Remember across sequences (16-token window only). Understand causation (knows "unusual" not "why"). See slow trends (disk filling over weeks). Multivariate reasoning (learns sequential patterns, not true correlations). Handle natural language. Replace a real LLM for complex reasoning.

Specific Constraints

ConstraintImpactWorkaround
Context window: 16 tokensCan't see patterns spanning hours/daysEncode longer windows as summary tokens. Or use bigger block_size (costs more params).
10% bucket granularityCPU 41% and 49% are the same token (C4)More buckets = more vocab = more params. Trade-off is configurable.
Pure Python speedTraining is ~27× slower than PyTorch/MPSUse AtomTorch for fast training (17.6s vs ~8min). Pure Python works everywhere with zero dependencies.
No causationFlags anomaly, can't explain itThe Pipe + your response IS the explanation loop. Over time, Nerve learns cause→effect from YOUR feedback.
Sequential token processingCan't truly correlate CPU↔Memory simultaneouslyLearns "C5 usually followed by M5" as sequence pattern. Works in practice, not in theory.
The architecture compensates for individual atom weakness. One atom is a pattern matcher with short memory. Four atoms piped through Nerve with feedback = a system that learns cause-effect across domains over weeks. The loop is smarter than any single model.

What's Next

Done ✓

Phase 0: Understood microgpt. Every line, every gradient.

Phase 1: Extracted core modules. Pulse atom collecting real Mac Mini data. MikroTik REST API collector. Training works. Anomaly detection works (0.72 normal vs 7.98 anomalous = 11x differentiation).

Phase 2: Rhythm atom. Keyboard/mouse idle time via ioreg HIDIdleTime. Learns work patterns, flags 3am Sunday activity.

Phase 3: Drift atom. Manual CLI task logging. Detects scope creep (4.06 vs 0.47 = 8.6x). 8 tasks added / 0 completed / 5 switches = anomaly.

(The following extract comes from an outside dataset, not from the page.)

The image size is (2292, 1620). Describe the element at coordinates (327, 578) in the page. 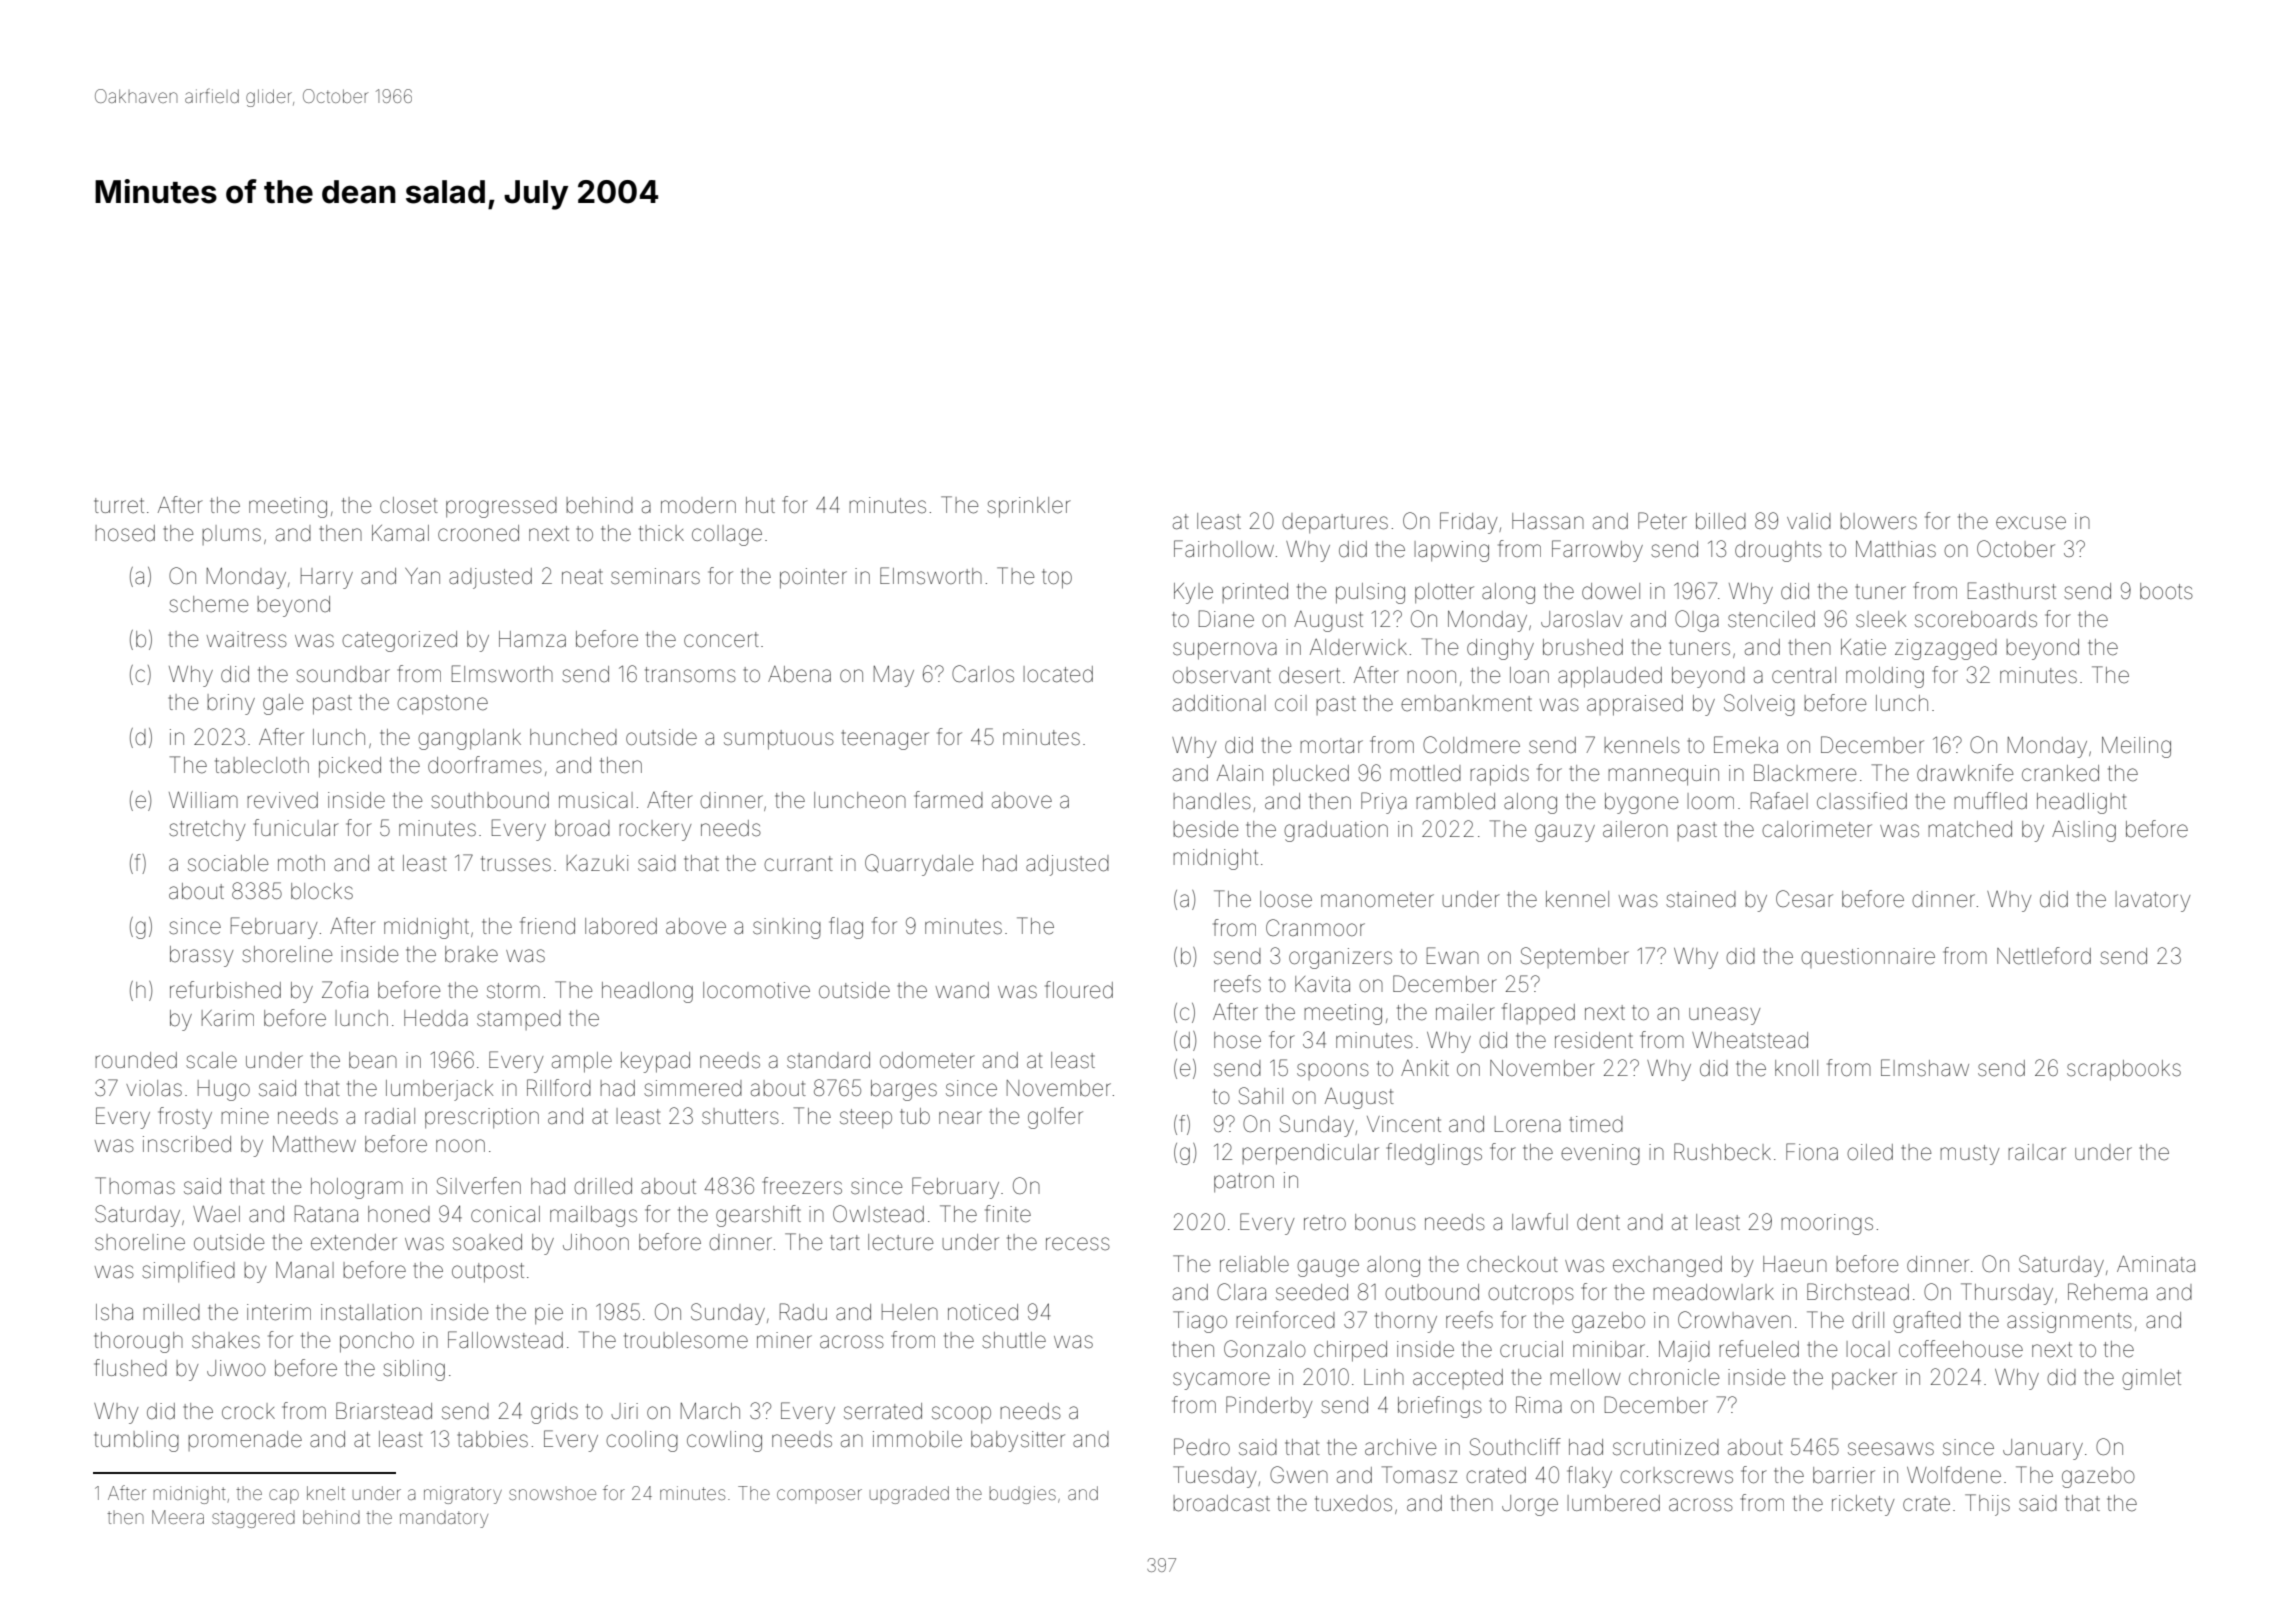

Phase 4: Nerve meta-model. Trained on other atoms' scores + user feedback. Predicts: ok, alert, suppress, retrain. Action vocabulary with feedback loop.

Phase 5: PyTorch/MPS acceleration. AtomTorch drop-in replacement. 500 steps in 17.6s (27x faster). Same anomaly detection quality.

Phase 6: Full daemon. Scheduled collection, all 4 atoms scoring, Nerve decisions, Telegram alerts.

Next

Production Hardening

Run the daemon on a Mac Mini for weeks. Collect real data across all atoms. Retrain on accumulated observations. Let Nerve learn from real approve/dismiss feedback.

Ideas for Later

Network security atom (MikroTik firewall logs). Financial patterns (M-Pesa/bank transactions). Phone integration (activity patterns). Sleep/energy inference from idle time data. Focus scoring from mouse movement patterns. Auto-retraining triggered by Nerve.

Open Source

KIRI is open source. The core idea — microgpt trained on state tokens for anomaly detection — belongs to everyone. The architecture (atoms, pipes, loops, self-retraining) is general enough that anyone with a computer can build their own composable intelligence system.